Hélène Allaire, community manager à l’ESCP Europe : “Un poste transversal qui peut être très ludique”

Hélène-Allaire-community-manager-ESCP EuropeHélène Allaire, 29 ans, est community manager à l’ESCP Europe depuis un an. Son travail, elle en parle avec enthousiasme : “C’est un poste transversal, qui ouvre sans cesse le champ des possibles. Et puis, utiliser les réseaux sociaux a quelque chose de ludique.” À l’origine, Hélène Allaire ne se destinait pas au community management. Recrutée en juillet 2008 à la direction de la communication et de la marque de l’ESCP, elle s’est consacrée pendant un an à l’organisation des événements de l’école, avant de prendre en charge, désormais à plein-temps, les réseaux sociaux. 
À l’image de ses nouvelles missions, le parcours d’Hélène Allaire est éclectique : premier cycle en histoire de l’art à l’école du Louvre, master 1 en multimédia à l’université de Nantes, master 2 de marketing à Lille 3. Après un stage à l’ambassade de France en Grande-Bretagne, elle passe deux ans comme assistante d’une directrice d’école bilingue de Londres, où elle œuvre déjà à rendre visible son établissement sur Internet.
En ce moment, Hélène Allaire est très occupée par le développement de la présence de l’ESCP Europe sur Twitter. “J’ai fédéré les fils d’actualité de nos différents campus et j’essaie d’identifier quelques professeurs qui pourraient s’y mettre. J’aimerais convaincre le directeur Pascal Morand de se lancer !” Elle s’investit aussi dans le lancement de la nouvelle “vidéo virale” de l’ESCP, qui sera diffusée sur le Web dans les prochaines semaines. Avec un gros défi : celle de l’année dernière avait créé un vrai “buzz”, avec plus de 430.000 visionnages sur YouTube.

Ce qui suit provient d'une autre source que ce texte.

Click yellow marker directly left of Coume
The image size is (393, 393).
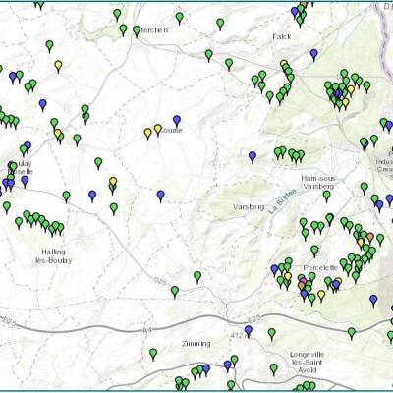(158, 130)
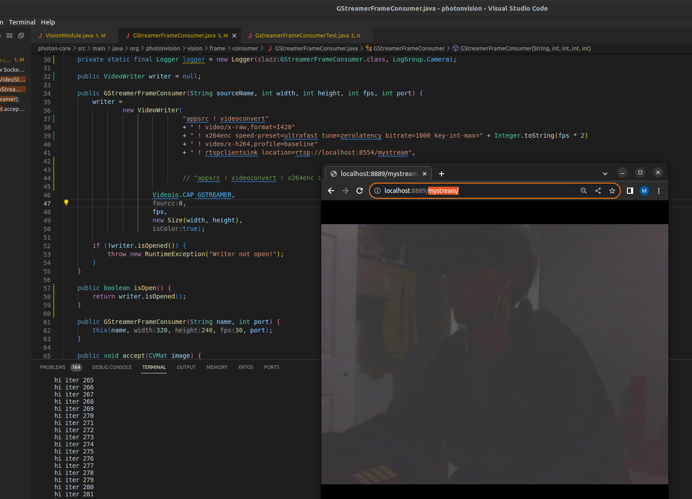Click inside the browser address bar
The width and height of the screenshot is (692, 499).
pos(490,191)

À Skema, le community management accompagne la fusion

Regis Brandinelli, directeur adjoint de Skema, prévient d’emblée : avec ou sans fusion, le recrutement d’un community manager était prévu. Toujours est-il que la création de ce poste a été concomitante avec le rapprochement ESC Lille-CERAM, qui a donné naissance à Skema en juin 2009. “À ce moment, c’était très important d’avoir un retour de ce qui se disait sur les forums, les réseaux. Nous devions répondre aux multiples questions posées via Internet par des étudiants et des diplômés, apporter un maximum d’informations”, remarque-t-il.

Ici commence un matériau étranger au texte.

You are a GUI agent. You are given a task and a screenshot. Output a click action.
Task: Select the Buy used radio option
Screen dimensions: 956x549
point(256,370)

Aux manettes de cette nouvelle politique, Virginie de Lagrange-Chancel, 31 ans, diplômée de l’ESC Lille et ancienne responsable du site Web de cette école : “Les réseaux sociaux sont d’excellents baromètres. Au moment de la fusion, je faisais des remontées quotidiennes de ce qu’il s’y disait.” Aujourd’hui, elle se contente d’un rapport mensuel, qui reprend les principaux chiffres. Ainsi, en mai 2010, Skema recensait  4.400 fans sur Facebook, 353 abonnés Twitter, 1.714 diplômés sur Linkedin, 6 .792 sur Viadeo et 8.715 vidéos vues sur Skema TV. À côté de cela, elle organise des sondages, des jeux en ligne pour faire connaître la nouvelle marque ou dialoguer les anciens des deux écoles. Et leur faire accepter leur nouvelle identité.